The country could even become a refuge for Islamic State in Iraq and Syria (ISIS) militants now waging war in Syria and Iraq, said Mr Robert Grenier, the former Central Intelligence Agency station chief in Islamabad and author of a new book.
His memoir, 88 Days to Kandahar, recounts his harrowing experience helping to topple the Taleban regime in Afghanistan in 2001 after the Sept 11 attacks. "I would say if anything the future threat of an Afghan safe haven is maybe even greater than it was back before 9/11," Mr Grenier said at an event organized by the New America think-tank.
The Afghan Taleban would not be ready to rebuff its allies in the Pakistani Taleban or other extremists - such as ISIS - if they asked for sanctuary, he said. "There are groups within Pakistan that are dedicated to attacking the regime in Islamabad. They're not going to go away," he said.
According to Mr Grenier, the Taleban tend to see things in black-and-white terms, looking at decisions through the question: "Is it dictated by Islam or is it not?"
"And they won't turn their back on people who are ideologically allied with them across the border.
"Nor do I believe will they turn their backs on international terrorists, if once again they come back to the region in any significant numbers, as I fear they will if their fortunes take a bad turn," he said.
Mr Grenier's book describes how US aircraft missed taking out Taleban leader Mullah Omar by "30 minutes" in 2001 and how former Afghan president Hamid Karzai was nearly killed inadvertently in American bombing raids.
He also described a last-ditch bid to negotiate a deal with the Taleban's No. 2 leader in the days after 9/11, in which Mr Grenier tried to persuade his counterpart in a hotel in Pakistan to break with Omar and stage a coup.

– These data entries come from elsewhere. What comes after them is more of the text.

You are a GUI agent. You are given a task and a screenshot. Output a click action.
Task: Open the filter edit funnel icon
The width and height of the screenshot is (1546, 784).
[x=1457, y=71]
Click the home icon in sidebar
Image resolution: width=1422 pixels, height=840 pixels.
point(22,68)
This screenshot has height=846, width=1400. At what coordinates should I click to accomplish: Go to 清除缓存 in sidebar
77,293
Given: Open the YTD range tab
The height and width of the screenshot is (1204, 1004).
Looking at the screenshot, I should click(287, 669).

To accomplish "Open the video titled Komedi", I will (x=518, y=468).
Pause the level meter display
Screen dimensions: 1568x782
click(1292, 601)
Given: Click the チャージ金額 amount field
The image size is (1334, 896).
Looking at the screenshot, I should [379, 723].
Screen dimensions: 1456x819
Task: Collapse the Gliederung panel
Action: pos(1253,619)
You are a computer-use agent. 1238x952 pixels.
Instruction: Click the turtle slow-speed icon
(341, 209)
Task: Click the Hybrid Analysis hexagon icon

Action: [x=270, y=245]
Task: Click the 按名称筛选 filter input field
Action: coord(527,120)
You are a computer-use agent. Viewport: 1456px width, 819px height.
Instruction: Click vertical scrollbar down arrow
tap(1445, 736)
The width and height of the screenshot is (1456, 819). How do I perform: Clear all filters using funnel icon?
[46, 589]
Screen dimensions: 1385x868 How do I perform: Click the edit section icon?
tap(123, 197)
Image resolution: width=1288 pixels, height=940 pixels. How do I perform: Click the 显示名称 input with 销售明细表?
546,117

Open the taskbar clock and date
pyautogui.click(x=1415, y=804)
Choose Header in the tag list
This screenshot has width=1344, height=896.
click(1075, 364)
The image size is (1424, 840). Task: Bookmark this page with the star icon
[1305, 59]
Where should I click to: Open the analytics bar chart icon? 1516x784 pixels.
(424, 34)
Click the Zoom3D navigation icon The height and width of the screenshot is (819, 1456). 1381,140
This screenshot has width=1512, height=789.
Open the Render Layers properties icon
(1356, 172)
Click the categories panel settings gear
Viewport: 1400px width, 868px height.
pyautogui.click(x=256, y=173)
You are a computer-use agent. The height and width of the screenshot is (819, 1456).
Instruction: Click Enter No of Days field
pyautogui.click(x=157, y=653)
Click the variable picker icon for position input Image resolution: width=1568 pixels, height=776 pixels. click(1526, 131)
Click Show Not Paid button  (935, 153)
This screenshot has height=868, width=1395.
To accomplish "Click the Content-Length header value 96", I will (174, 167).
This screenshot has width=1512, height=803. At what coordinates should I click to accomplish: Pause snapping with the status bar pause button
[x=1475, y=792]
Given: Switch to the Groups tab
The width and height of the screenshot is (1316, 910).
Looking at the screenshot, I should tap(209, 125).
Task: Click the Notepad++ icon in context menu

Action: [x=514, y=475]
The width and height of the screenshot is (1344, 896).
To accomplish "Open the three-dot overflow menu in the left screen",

The attempt failed.
The former CIA officer said he was skeptical that attempts to broker peace talks with the Taleban would succeed, as the insurgents still believe they can topple the government and take back power in Kabul. He also said the group was not suited to political rule or taking part in parliamentary politics.
Mr Grenier, who rose to other senior posts in the CIA before leaving in 2006, said his book tells the story of how America quickly won what he calls "the first American-Afghan war" in 2001, and "how we lost, or at least certainly didn't win, the second American-Afghan war".
And the book ends with a warning about "how the errors of the past may yet be revisited when once again we may be called upon to fight a third American-Afghan war".
With a small US-led force due to withdraw in two years, Grenier said he fears that the United States and other Western governments will fail to funnel financial aid to Kabul after their soldiers leave and abandon the Afghan government.
His book offers a very grim view of the legacy of more than a decade of war against the Taleban insurgents.
"For all the billions spent and lives lost, there is little to show, and most of that will not long survive our departure," he writes.